Interview with Professor Nayef Al-Rodhan
Alexander Görlach: While the world believes artificial intelligence is the next step in our evolution you just recently posted a link to an article on Twitter that highlights the ability of brain-to-brain communication in humans. Should we focus instead on the incredible potential we humans have still to unwrap rather than on AI?
Professor Nayef Al-Rodhan: I don’t believe that this is an “either-or” kind of choice. Both areas of research are poised to make strides in the coming decades, and each comes with its own set of promises (and ethical challenges). Brain-to-brain communication, for instance, to the extent that it will develop as a full-fledged technology, could bring significant changes to the economy and how we work (allowing, for instance, individuals to cooperate and work together, even without speaking the same language since what would happen would be that electrical activity in two or more brains becomes synchronized, and that does not require verbal communication).
This kind of networked communication would also enhance performance in humans, allowing them to become aware of problems and solutions they would have not spotted by themselves. The potential uses of brain-to-brain communications are vast, which is why this kind of technology has very much caught the attention of the DARPA in the US. At the same time, as promising or revolutionary as brain-to-brain communication may be, it could not make up for some of the potential benefits and uses of AI and AI-enabled technologies. For instance, AI could improve the prediction of disease outbreaks, as well as monitor in real-time the spread of viruses – such as, for instance, by tracking social media communications, and in warfare, AI is seen as important for aiding to process huge amounts of data (such as drone video footage).
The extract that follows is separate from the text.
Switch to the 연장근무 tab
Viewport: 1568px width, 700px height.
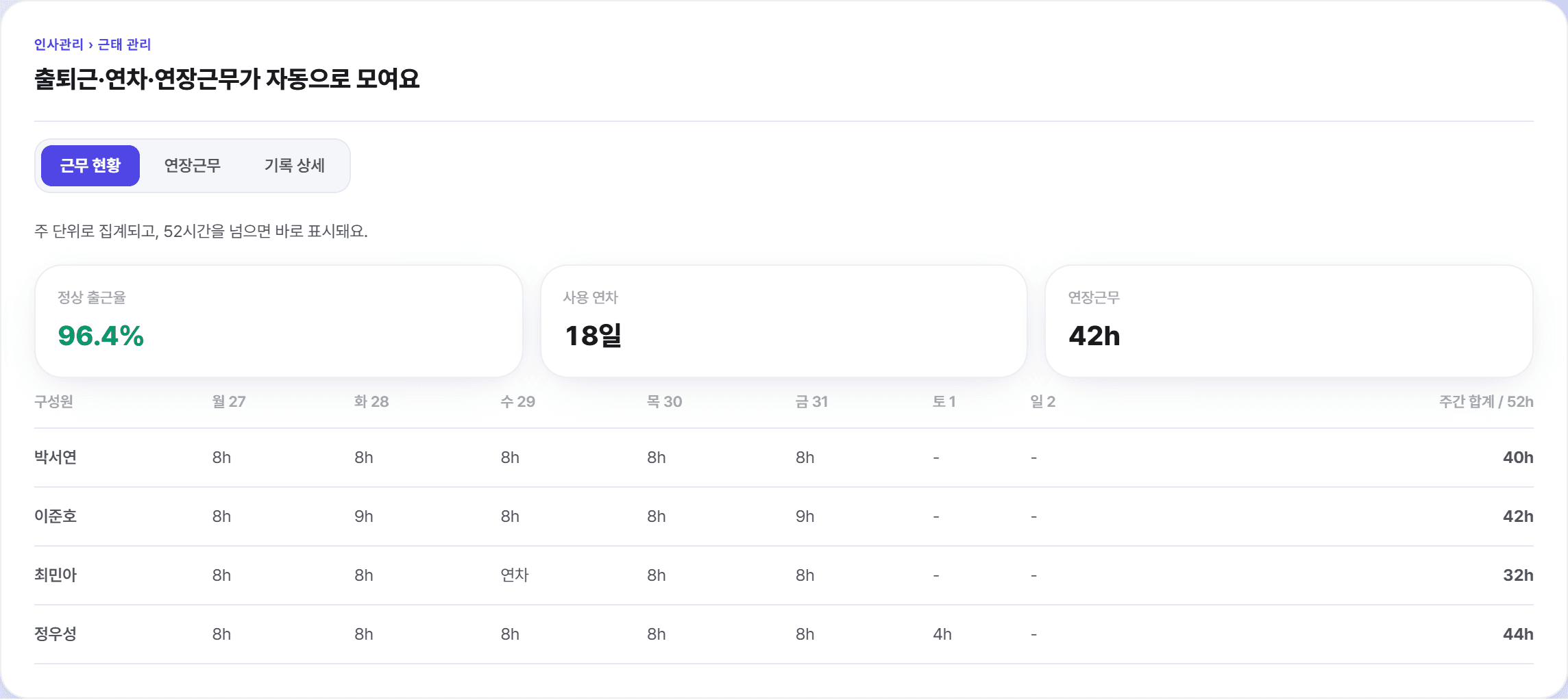pyautogui.click(x=193, y=166)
Importantly, AI can also help tackle some of the challenges and risks emanating from climate change, such as by improving monitoring of deforestation, improving energy consumption and climate predictions. The benefits of AI could be enormous for our future and it can contribute to creating more sustainable livelihoods (and enhance human security) but it is important to recognize it cannot be a silver bullet for all of humanity’s challenges and that there must be limitations to its deployment.
Alexander Görlach: There seems to be kind of an agreement that humans and machines will continue to grow closer together. What would the next steps on this way entail according to you?
Professor Nayef Al-Rodhan: I believe that, in addition to the development of AI and smart robots – entities that are outside our bodies – another important trend will be towards more and more integration of technology within the body, as well as the use of neuro-technological and neuropharmacological means of enhancing our bodies. Some of the most radical and profound changes for the human condition will take place through such interventions. That is not to say that we will not become more accustomed to or reliant on robots, but I want to draw the attention to human enhancement because its implications and risks in the long run are truly existential.
Moreover, as I have stated on numerous occasions, the roots of the challenges with human enhancement lie in our very nature, which is why it is going to be difficult to limit the appeal of enhancement technologies, even when we may ‘rationally’ recognize that such technologies will be harmful to us. Our neurochemical makeup predisposes us in some basic ways. There are five basic human motivators that drive human action and choices throughout our existence, which I previously called the Neuro P5: power, profit, pleasure, pride and permanency. If a technology appears which promises to enhances one, or better still, several of these human motivators, we will go in the direction of adopting that technology even if the implications are not in our favor in the long run. Or, enhancement technologies are predominantly premised on augmenting us and making us in some way or another stronger and smarter.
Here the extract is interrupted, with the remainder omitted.